En ce monde qui zappe et clique plus vite que son ombre, incarne, rassemble et anime une Église accompagnante, qui sait honorer les questions autant que donner les réponses. Une Église qui, en ses ministres, sait prendre les gens par la main et les guider avec patience, en résistant, comme le Christ avec ses disciples d’autrefois, à la tentation de tout dire d’un bloc et de gaver les consciences avant d’avoir suffisamment éveillé les faims et les soifs véritables. Car nous vivons dans monde qui a pourtant faim et soif du vrai Dieu, malgré l’abondance des propositions spirituelles, et peut-être justement à cause de leur surabondance.

En ce monde où le sujet individuel est à l’honneur, mais où les relations humaines risquent l’appauvrissement, incarne, rassemble et anime une Église fraternelle où tous peuvent trouver place quels que soient leurs origines, les couleurs de leur foi chrétienne, quelles que soient les blessures qu’ils portent.

Église, reconnais le don qui t’es fait aujourd’hui.
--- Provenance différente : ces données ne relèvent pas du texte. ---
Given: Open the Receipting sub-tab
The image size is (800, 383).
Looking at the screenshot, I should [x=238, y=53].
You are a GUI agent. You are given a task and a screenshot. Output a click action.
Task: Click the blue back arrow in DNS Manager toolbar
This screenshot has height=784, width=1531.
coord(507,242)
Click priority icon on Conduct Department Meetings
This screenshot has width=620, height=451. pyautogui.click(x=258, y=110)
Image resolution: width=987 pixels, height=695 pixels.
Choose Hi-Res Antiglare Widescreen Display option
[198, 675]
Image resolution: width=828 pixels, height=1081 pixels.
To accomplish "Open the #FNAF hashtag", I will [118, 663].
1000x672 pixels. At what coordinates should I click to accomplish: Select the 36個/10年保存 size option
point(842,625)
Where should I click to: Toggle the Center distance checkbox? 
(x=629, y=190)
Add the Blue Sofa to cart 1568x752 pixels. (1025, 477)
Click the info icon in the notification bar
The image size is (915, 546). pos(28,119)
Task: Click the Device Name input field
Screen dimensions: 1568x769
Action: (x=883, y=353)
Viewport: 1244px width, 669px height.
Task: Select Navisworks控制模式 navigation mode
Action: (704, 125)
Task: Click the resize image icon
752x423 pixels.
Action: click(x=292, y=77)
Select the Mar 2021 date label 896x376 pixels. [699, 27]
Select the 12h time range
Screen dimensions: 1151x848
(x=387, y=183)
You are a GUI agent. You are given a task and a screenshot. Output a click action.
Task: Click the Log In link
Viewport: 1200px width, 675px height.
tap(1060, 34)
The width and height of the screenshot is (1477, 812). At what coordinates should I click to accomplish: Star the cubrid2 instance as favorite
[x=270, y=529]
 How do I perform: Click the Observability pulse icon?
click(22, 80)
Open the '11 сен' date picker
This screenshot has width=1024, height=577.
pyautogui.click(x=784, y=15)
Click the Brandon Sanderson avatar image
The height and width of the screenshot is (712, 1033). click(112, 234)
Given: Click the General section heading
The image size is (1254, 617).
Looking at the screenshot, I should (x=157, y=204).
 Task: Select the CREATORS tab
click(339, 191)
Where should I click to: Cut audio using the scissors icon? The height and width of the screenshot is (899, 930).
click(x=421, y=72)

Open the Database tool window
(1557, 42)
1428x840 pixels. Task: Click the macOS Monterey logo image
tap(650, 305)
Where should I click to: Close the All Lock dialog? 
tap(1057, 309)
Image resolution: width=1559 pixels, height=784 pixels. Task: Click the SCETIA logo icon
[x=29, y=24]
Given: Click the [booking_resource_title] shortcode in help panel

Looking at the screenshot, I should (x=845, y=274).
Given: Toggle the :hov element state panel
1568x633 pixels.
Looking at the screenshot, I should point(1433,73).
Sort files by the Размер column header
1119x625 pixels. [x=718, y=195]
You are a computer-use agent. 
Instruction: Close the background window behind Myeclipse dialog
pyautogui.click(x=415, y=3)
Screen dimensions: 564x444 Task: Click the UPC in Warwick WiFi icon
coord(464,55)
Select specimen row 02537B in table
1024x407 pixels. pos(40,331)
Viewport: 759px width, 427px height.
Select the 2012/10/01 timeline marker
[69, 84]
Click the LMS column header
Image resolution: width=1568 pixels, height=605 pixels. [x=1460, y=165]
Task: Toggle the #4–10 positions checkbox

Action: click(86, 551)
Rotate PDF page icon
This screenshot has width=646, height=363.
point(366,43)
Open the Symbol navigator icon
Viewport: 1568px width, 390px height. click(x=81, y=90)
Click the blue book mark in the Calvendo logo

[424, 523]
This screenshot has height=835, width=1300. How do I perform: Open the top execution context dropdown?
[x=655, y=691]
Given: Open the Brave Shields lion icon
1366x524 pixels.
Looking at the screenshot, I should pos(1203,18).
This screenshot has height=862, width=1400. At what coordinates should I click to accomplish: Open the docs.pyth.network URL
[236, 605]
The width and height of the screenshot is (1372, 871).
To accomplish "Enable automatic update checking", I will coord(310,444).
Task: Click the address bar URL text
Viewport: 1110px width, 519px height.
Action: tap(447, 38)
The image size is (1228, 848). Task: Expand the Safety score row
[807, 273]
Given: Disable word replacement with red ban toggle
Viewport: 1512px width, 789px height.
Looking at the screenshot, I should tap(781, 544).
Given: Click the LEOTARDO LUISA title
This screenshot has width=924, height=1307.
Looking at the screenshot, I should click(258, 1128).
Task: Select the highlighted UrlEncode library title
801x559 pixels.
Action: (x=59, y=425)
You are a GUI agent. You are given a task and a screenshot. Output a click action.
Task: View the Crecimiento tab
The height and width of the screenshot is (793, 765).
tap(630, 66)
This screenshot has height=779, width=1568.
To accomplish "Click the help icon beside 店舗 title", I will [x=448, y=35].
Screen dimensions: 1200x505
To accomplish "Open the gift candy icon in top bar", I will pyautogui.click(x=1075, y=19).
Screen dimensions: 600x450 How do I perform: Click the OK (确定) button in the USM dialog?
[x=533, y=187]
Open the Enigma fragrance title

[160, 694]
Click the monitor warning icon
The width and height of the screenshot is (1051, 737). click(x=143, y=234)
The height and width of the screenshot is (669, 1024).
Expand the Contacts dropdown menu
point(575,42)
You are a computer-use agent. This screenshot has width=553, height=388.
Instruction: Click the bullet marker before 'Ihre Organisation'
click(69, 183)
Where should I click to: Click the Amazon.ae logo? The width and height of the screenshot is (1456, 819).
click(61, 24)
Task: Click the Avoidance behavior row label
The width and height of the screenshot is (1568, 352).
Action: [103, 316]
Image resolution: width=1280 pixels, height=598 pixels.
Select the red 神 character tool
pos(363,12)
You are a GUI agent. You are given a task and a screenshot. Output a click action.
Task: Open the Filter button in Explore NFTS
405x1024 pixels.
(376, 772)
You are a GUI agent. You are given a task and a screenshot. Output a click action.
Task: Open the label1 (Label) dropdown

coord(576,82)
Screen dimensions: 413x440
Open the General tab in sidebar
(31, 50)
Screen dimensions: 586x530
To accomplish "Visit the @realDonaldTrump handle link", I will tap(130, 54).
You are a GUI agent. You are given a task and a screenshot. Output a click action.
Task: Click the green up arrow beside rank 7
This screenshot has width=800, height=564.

Benoît, reconnais que tu es donné. Tu ne t’appartiens pas, tu ne t’appartenais déjà plus depuis ton baptême. Tu étais au Christ, et tu l’es désormais d’une manière telle, dans ce ministère où l’Esprit te place, que tu dois rappeler aux autres — NOUS RAPPELER — le sérieux de NOTRE propre baptême, NOTRE propre dignité sacerdotale, prophétique et royale dans l’unique Grand Prêtre qui est le Christ.

Bien sûr, pour ce faire, tu dois être un témoin crédible de l’Évangile. Un nouveau saint Benoît ? Disons un saint en chemin. Soucieux de dévoiler le visage d’un Dieu qui nous aime encore mieux en route qu’en règle. Comme si nous pouvions être quittes de la grâce infinie qu’il nous donne dans sa miséricorde ! Sois soucieux de dévoiler la compassion de ce Dieu, comme a si bien su le faire, en son époque, un saint Jean-Marie Vianney, à qui nous te confions.

Que par son intercession, que par l’intercession des saints du ciel, et par celle des saints de la terre, Dieu veuille achever en toi, frère Benoît, ce qu’il a si bien commencé. Et que, par ton ministère et par ta vie de moine et de prêtre, il veuille bien faire mûrir les blés de la moisson éternelle. Amen.